> WORK REQUEST
In the entries below, how many lines hold the word "team"? Answer with the number only.

◇ ◇ ◇ ◇ ◇ ◇ ◇

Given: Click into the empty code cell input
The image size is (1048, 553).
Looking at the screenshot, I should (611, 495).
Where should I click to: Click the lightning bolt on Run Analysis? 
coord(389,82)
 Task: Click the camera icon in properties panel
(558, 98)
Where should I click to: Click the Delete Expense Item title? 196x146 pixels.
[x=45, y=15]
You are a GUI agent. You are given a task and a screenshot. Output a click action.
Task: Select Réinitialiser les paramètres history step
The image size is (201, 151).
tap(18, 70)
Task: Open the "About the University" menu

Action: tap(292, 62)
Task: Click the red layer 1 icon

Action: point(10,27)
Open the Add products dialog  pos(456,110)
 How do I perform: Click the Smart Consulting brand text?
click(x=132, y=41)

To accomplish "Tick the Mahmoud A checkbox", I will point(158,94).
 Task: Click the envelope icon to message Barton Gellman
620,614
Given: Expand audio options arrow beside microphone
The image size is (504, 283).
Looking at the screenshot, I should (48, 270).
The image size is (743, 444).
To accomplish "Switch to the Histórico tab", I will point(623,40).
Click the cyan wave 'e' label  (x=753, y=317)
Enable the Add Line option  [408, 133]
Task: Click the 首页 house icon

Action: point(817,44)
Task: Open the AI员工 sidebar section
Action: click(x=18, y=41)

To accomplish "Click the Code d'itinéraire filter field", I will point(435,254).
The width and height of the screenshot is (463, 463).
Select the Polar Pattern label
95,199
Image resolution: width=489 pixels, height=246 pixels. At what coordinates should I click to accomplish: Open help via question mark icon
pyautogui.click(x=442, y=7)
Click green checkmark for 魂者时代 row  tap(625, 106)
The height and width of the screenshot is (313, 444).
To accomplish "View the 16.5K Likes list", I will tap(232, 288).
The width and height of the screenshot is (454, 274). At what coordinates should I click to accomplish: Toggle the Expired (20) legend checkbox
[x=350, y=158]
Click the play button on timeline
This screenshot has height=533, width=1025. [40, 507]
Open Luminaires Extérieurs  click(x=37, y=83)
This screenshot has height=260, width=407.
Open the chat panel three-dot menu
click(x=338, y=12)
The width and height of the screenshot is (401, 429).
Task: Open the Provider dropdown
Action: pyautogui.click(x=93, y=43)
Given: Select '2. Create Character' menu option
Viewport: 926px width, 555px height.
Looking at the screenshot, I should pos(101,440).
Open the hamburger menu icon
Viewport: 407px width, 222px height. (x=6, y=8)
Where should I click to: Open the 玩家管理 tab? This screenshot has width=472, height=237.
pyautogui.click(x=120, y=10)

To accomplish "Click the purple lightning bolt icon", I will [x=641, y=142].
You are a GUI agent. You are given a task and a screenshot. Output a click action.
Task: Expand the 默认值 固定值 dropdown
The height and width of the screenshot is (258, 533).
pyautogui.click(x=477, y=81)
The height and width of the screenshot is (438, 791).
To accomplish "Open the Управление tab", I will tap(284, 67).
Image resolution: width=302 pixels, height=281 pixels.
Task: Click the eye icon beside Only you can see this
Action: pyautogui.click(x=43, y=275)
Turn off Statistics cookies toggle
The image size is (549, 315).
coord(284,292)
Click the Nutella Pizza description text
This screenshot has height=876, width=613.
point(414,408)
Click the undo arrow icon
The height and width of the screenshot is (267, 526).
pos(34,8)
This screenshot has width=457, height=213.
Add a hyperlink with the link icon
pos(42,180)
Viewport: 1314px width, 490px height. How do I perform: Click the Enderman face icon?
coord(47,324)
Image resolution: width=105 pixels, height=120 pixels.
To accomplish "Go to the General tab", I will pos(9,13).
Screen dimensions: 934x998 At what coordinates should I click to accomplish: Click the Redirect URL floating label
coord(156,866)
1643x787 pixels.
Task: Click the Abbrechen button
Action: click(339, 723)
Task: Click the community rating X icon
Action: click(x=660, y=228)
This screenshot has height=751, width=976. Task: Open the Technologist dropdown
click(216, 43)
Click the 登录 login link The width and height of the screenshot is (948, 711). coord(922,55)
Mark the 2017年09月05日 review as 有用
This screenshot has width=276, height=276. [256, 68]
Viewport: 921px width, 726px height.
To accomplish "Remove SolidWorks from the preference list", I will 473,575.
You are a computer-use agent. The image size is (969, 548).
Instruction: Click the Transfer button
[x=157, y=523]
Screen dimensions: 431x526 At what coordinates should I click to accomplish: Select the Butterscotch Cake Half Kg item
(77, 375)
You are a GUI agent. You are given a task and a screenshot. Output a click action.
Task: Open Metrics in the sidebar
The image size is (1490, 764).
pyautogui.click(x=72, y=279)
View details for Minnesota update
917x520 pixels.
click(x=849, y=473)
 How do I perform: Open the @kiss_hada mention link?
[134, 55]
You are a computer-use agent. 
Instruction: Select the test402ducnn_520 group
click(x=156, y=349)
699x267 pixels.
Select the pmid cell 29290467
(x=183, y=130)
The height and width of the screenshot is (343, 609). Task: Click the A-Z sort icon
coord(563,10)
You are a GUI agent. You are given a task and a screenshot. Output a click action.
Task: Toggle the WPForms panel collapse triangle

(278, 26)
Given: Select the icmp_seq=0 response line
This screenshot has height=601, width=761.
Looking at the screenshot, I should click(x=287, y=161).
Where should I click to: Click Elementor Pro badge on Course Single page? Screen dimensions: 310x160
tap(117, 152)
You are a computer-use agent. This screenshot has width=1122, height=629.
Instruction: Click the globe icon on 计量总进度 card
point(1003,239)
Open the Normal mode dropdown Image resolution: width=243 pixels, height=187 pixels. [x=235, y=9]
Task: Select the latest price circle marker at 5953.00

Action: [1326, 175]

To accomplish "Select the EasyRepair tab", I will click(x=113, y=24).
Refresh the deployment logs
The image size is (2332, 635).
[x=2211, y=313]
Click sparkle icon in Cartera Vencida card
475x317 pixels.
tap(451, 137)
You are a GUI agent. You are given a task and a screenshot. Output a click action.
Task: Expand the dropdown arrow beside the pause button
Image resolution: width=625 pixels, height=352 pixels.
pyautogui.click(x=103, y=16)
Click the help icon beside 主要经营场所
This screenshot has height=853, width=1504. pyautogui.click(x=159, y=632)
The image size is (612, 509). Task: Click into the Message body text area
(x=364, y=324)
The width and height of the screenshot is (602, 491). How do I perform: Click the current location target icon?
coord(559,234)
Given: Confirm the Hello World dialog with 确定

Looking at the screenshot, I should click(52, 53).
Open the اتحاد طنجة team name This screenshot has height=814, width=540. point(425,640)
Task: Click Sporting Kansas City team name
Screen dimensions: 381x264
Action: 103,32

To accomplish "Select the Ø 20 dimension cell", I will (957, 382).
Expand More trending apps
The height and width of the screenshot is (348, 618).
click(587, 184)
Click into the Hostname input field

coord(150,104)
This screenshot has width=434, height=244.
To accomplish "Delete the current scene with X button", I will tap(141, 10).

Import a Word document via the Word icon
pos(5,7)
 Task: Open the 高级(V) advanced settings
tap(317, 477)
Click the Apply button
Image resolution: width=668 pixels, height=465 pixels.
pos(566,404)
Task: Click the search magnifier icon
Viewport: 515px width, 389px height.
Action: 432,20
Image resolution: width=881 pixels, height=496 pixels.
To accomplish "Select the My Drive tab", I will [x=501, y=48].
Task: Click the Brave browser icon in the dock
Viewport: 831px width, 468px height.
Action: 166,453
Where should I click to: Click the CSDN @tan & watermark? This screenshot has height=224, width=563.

◇ ◇ ◇ ◇ ◇ ◇ ◇

> TASK RESPONSE
2